Does comparing a pointer that has been free'd invoke UB?

543 views Asked by At

This seems to be a fairly common pattern e.g. in hexchat (may not compile, see also plugin docs. also note that hexchat_plugin_get_info hasn't been used in forever so I'm omitting it for simplicity):

static hexchat_plugin *ph;
static int timer_cb(void *userdata) {
    if (hexchat_set_context(ph, userdata)) { /* <-- is this line UB? */
        /* omitted */
    }
    return 0;
}
static int do_ub(char *word[], char *word_eol[], void *userdata) {
    void *context = hexchat_get_context(ph);
    hexchat_hook_timer(ph, 1000, timer_cb, context);
    hexchat_command(ph, "close"); /* free the context - in practice this would be done by another plugin or by the user, not like this, but for the purposes of this example this simulates the user closing the context. */
    return HEXCHAT_EAT_ALL;
}
int hexchat_plugin_init(hexchat_plugin *plugin_handle, char **plugin_name, char **plugin_desc, char **plugin_version, char *arg) {
    *plugin_name = "do_ub";
    *plugin_desc = "does ub when you /do_ub";
    *plugin_version = "1.0.0";
    ph = plugin_handle;
    /* etc */
    hexchat_hook_command(ph, "do_ub", 0, do_ub, "does UB", NULL);
    return 1;
}

The line in timer_cb causes hexchat to compare the (potentially free'd - definitely free'd in this example, see the comment in do_ub) pointer with another pointer, if you follow from here (plugin.c#L1089, hexchat_set_context) you'll end up in here (hexchat.c#L191, is_session). To invoke this code, run /do_ub in hexchat.

Relevant code:

int
hexchat_set_context (hexchat_plugin *ph, hexchat_context *context)
{
    if (is_session (context))
    {
        ph->context = context;
        return 1;
    }
    return 0;
}

int
is_session (session * sess)
{
    return g_slist_find (sess_list, sess) ? 1 : 0;
}

Is this sort of thing UB?

3

There are 3 answers

7
Eugene Sh. On BEST ANSWER

Using a value of a pointer after the object it is pointing to have reached it's lifetime end is indeterminate as stated in the C11 Standard draft 6.2.4p2 (Storage durations of objects) (the emphasis is mine):

The lifetime of an object is the portion of program execution during which storage is guaranteed to be reserved for it. An object exists, has a constant address, and retains its last-stored value throughout its lifetime. If an object is referred to outside of its lifetime, the behavior is undefined. The value of a pointer becomes indeterminate when the object it points to (or just past) reaches the end of its lifetime.

And using it's value (just for anything) is an explicit undefined behavior as stated in Annex J.2(Undefined behavior):

The behavior is undefined in the following circumstances: [...] The value of a pointer to an object whose lifetime has ended is used (6.2.4).

2
Steve Summit On

Yes, using a pointer value that has been freed for anything -- even a seemingly-innocuous comparison -- is, strictly speaking, undefined behavior. It's unlikely to cause any actual problems in practice, but I'd say it's worth avoiding.
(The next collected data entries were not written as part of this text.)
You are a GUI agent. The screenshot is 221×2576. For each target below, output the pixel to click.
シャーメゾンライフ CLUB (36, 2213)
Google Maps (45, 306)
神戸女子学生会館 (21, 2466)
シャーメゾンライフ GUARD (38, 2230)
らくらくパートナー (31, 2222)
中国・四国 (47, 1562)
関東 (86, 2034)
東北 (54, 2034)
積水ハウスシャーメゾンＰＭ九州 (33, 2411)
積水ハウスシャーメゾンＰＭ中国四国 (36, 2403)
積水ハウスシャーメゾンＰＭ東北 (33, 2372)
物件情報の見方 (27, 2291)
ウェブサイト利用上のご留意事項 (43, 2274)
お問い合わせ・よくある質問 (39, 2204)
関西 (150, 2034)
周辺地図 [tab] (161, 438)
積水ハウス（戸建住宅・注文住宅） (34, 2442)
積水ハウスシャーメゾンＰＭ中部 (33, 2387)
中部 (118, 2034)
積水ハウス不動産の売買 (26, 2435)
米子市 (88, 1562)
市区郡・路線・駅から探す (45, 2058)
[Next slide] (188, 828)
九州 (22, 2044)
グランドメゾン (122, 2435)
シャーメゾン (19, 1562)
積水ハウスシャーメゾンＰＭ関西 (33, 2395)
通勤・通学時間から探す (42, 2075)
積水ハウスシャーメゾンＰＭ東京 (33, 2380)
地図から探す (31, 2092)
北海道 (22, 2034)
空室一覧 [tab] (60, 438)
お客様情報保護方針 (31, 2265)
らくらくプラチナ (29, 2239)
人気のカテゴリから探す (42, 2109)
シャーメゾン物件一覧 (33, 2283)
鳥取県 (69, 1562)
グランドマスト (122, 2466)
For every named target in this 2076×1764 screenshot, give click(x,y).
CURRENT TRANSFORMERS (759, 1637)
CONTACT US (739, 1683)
See also the C FAQ list, question 7.21.

2
supercat On

tl;dr: The ability to perform certain operations such as comparisons on pointers without regard for the lifetime of objects identified thereby is a popular extension which the vast majority of compilers can be configured to support with optimizations disabled. Support for it is not mandated by the Standard, however, and aggressive optimizers may break code which relies upon it.

When the Standard was written, there were some segmented-memory platforms where attempting to load a pointer into registers would cause the system to retrieve information about the region of memory where the pointer resided. If such information was no longer available, an attempt to retrieve it could have arbitrary consequences outside the jurisdiction of the Standard. For the Standard to require that comparisons involving such pointers have no side effects beyond yielding 0 or 1 would have made the language impractical on such platforms.
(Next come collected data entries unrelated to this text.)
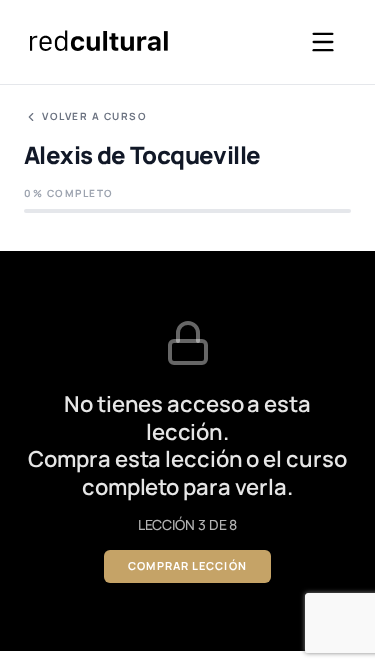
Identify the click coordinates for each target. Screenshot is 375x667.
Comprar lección (187, 565)
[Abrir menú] (323, 42)
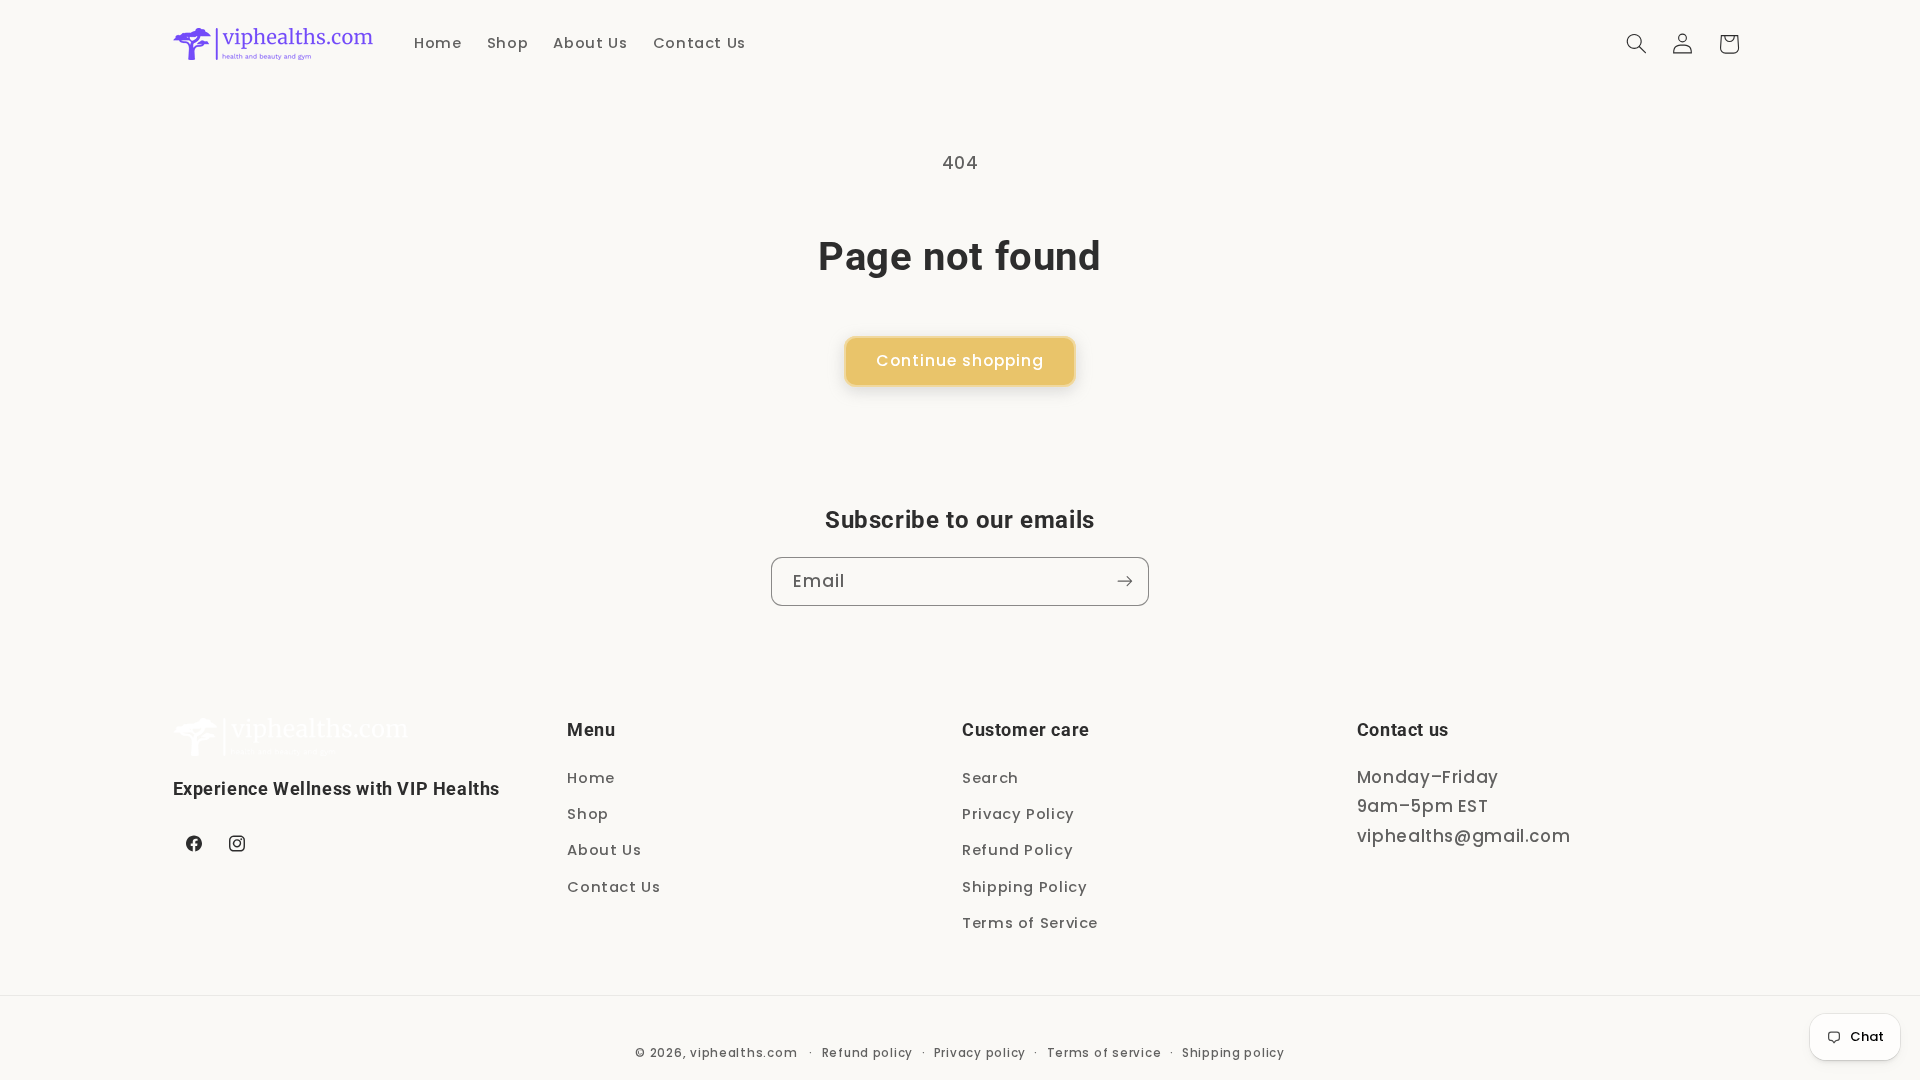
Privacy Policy (1018, 814)
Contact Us (613, 887)
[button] (1636, 44)
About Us (604, 850)
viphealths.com (743, 1053)
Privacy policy (980, 1053)
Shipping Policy (1024, 887)
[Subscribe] (1125, 581)
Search (990, 778)
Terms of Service (1030, 923)
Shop (588, 814)
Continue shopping (960, 360)
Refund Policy (1017, 850)
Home (591, 778)
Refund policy (868, 1053)
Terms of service (1104, 1053)
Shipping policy (1233, 1053)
While the authors of the Standard were no doubt aware that being able to use comparisons with arbitrary pointers (subject to the caveat that the results may not be particularly meaningful) was a useful feature supported by every implementation targeting conventional hardware, they saw no need to treat it as anything more than a "popular extension" which quality implementations support whenever doing so would be useful and practical.

From C89 Rationale, p.11 line 23:

The terms unspecified behavior, undefined behavior, and implementation-defined behavior are used to categorize the result of writing programs whose properties the Standard does not, or cannot, completely describe. The goal of adopting this categorization is to allow a certain variety among implementations which permits quality of implementation to be an active force in the marketplace as well as to allow certain popular extensions, without removing the cachet of conformance to the Standard. Informative Annex J of the Standard catalogs those behaviors which fall into one of these three categories.

Unfortunately, even though nearly all platforms in use today could support such semantics at essentially zero cost (*), some compiler writers regard their desire to assume that code will never do anything with freed pointers as more important than any value that programmers could receive from what had been an essentially-universally-supported extension on conventional platforms. Unless one can guarantee that anyone using one's code will disable phony "optimizations" imposed by the the authors of over-eager optimizers who seek to rid the language of useful extensions, one may have to write extra code to work around the absence of such extensions.

(*) In some scenarios where a function exposes to outside code multiple pointers to a region of storage it has allocated and freed, a compiler that had to uphold a behavioral guarantee that they such pointers will compare equal would be consequently required to actually perform store operations that would leak the pointers; treating the pointers as indeterminate would allow the stores to be eliminated. Outside of contrived scenarios, however, the cost savings from eliminating such stores with pointers that are leaked to the outside world would rarely have any meaningful effect on performance.